The $1.3 billion deal included equity commitments of $711 million from the likes of Vivo and Nan Fung, $90 million from the SPAC sponsor, rollover equity from Lipson and other UFH management as well as Fosun, and $300 million in senior debt. This left $180 million on the merged entity’s balance sheet for working capital.
As of year-end 2019, New Frontier Public Holding – the SPAC sponsor, which is controlled by Leung and Wu – held a 12.4% stake in New Frontier Health. Leung and Wu also owned additional shares in a private capacity. Vivo, Fosun, and Nan Fung had interests of 10.9%, 7.3%, and 7.2%, respectively, while Lipson held 2.7%.

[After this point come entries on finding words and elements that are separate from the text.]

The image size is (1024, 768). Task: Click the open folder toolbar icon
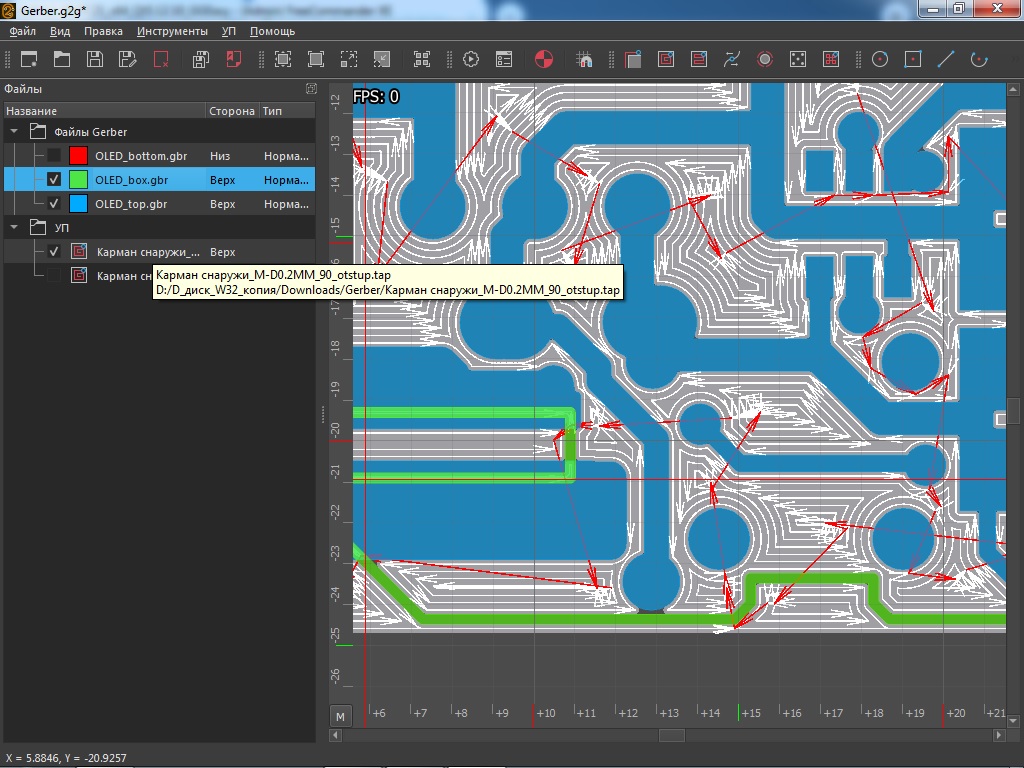point(62,59)
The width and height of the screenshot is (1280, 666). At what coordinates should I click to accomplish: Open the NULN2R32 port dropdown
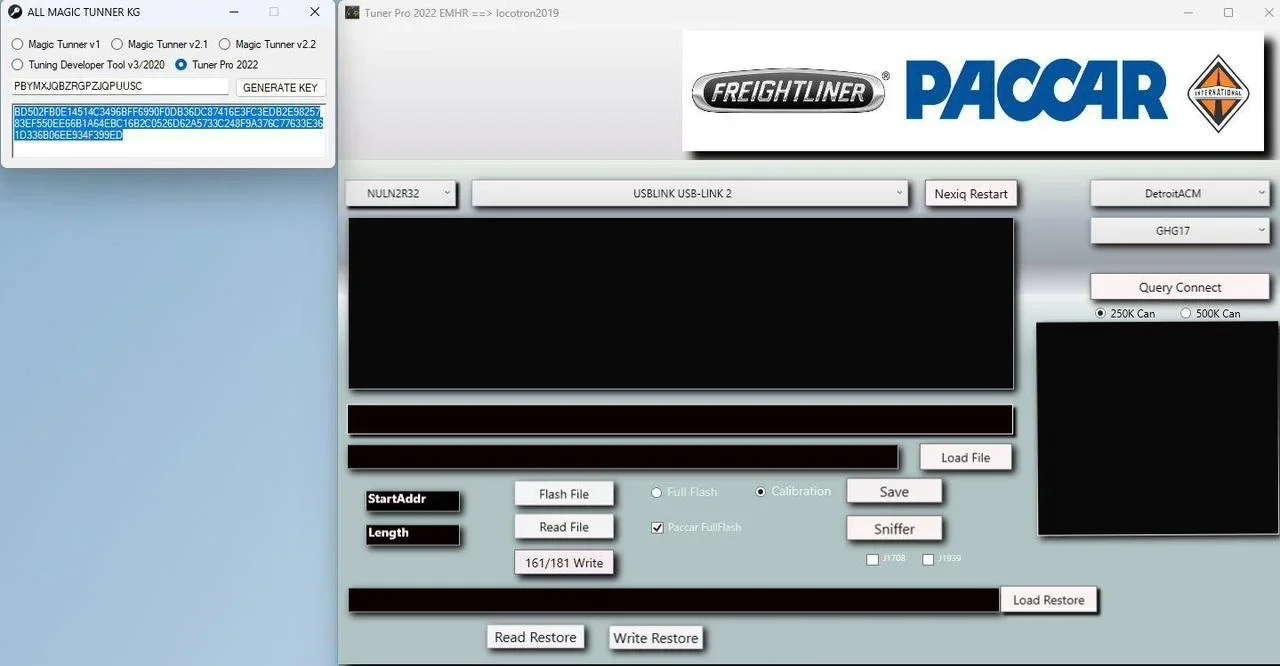point(400,193)
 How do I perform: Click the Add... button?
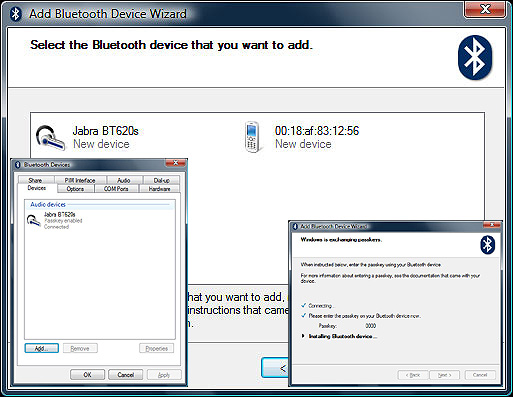pos(42,348)
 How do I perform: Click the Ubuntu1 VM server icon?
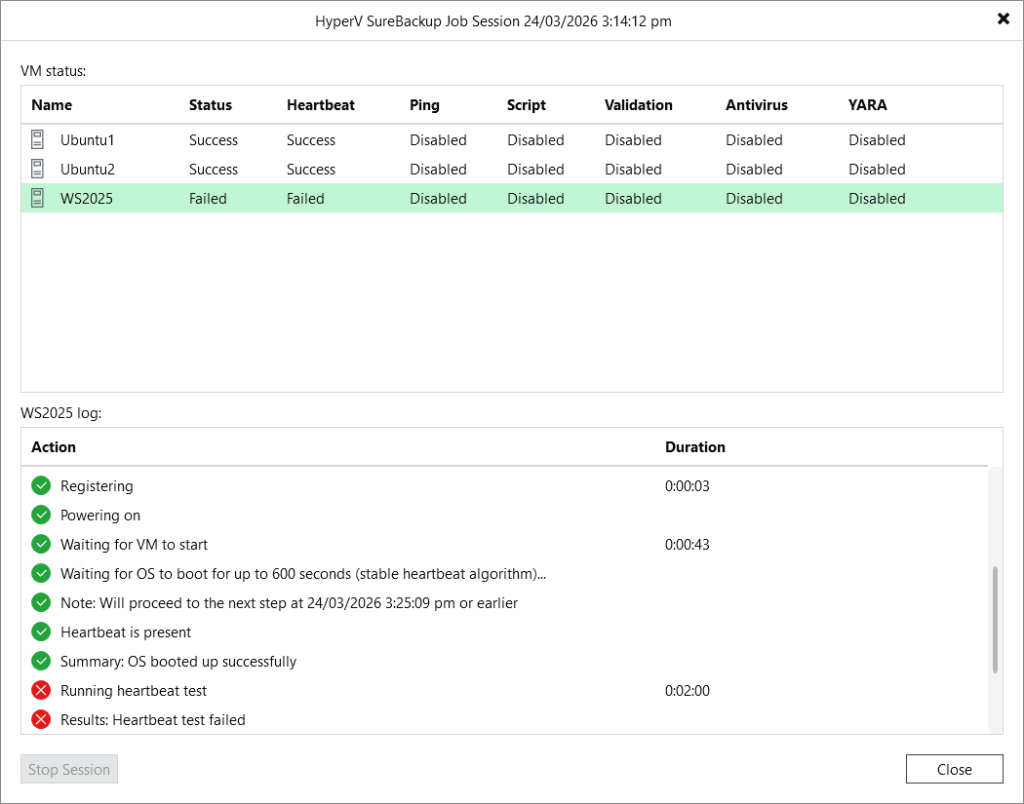click(x=38, y=140)
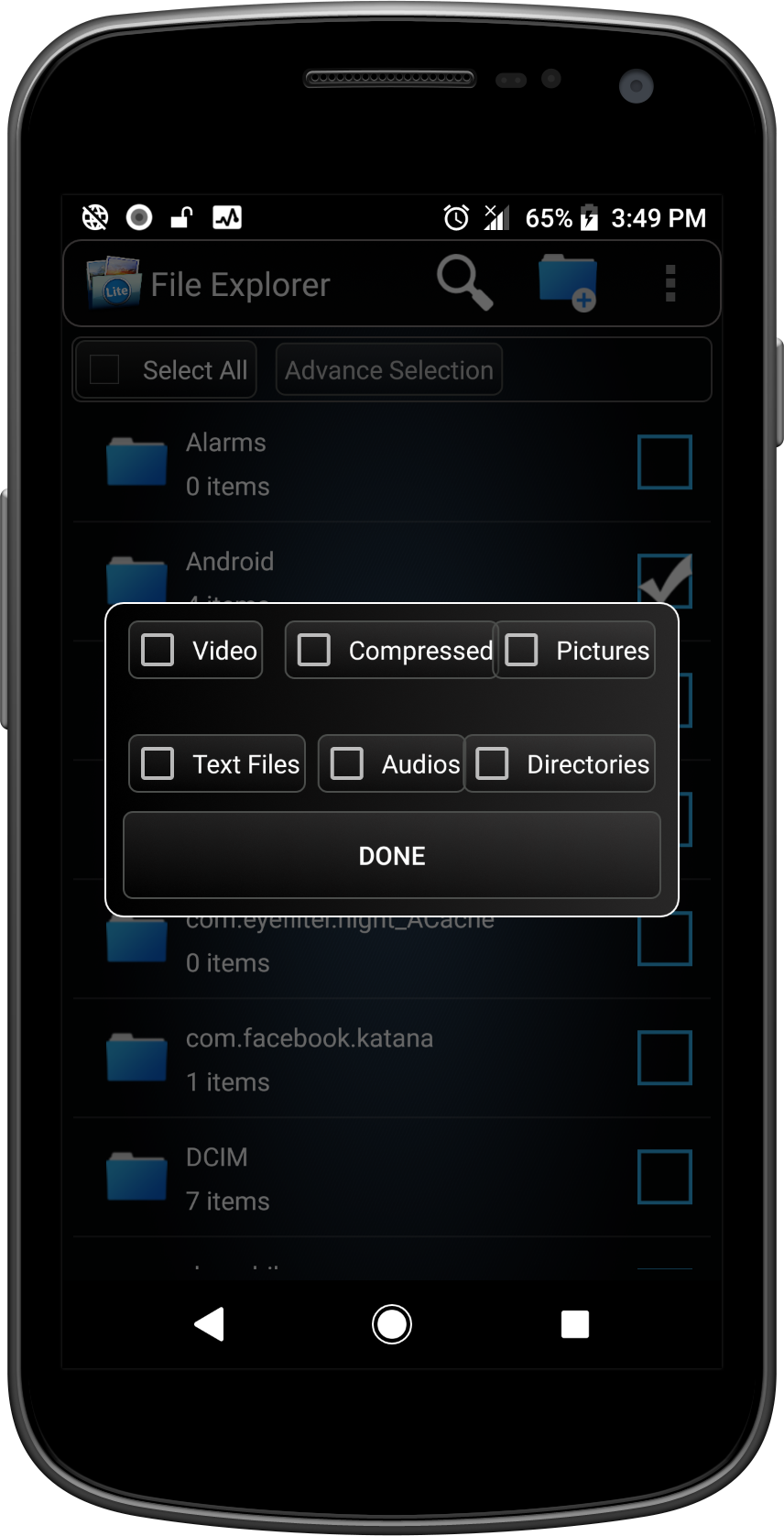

New Frontier Health operates nine hospitals – including two under construction – and 18 clinics with more than 700 licensed beds across all four of China’s tier-one cities. An additional facility in Shenzhen that New Frontier Group acquired from China Resources Group and planned to turn into a general hospital was wrapped into the UFH portfolio on a management contract basis.
Revenue came to RMB2.37 billion ($367 million) in 2019, up from RMB2.06 billion a year earlier. Over the same period, the net loss widened from RMB154 million to RMB228.4 million.
Joining the New Frontier family was intended to support UFH’s growth. “We’re at an inflection point where I can see that acceleration in growth becoming a reality. We are extending our hub-and-spoke model in tier-one and tier-1.5 cities where we already have a presence and targeting some new geographies. We are also offering more in-depth services,” Lipson told AVCJ in 2019.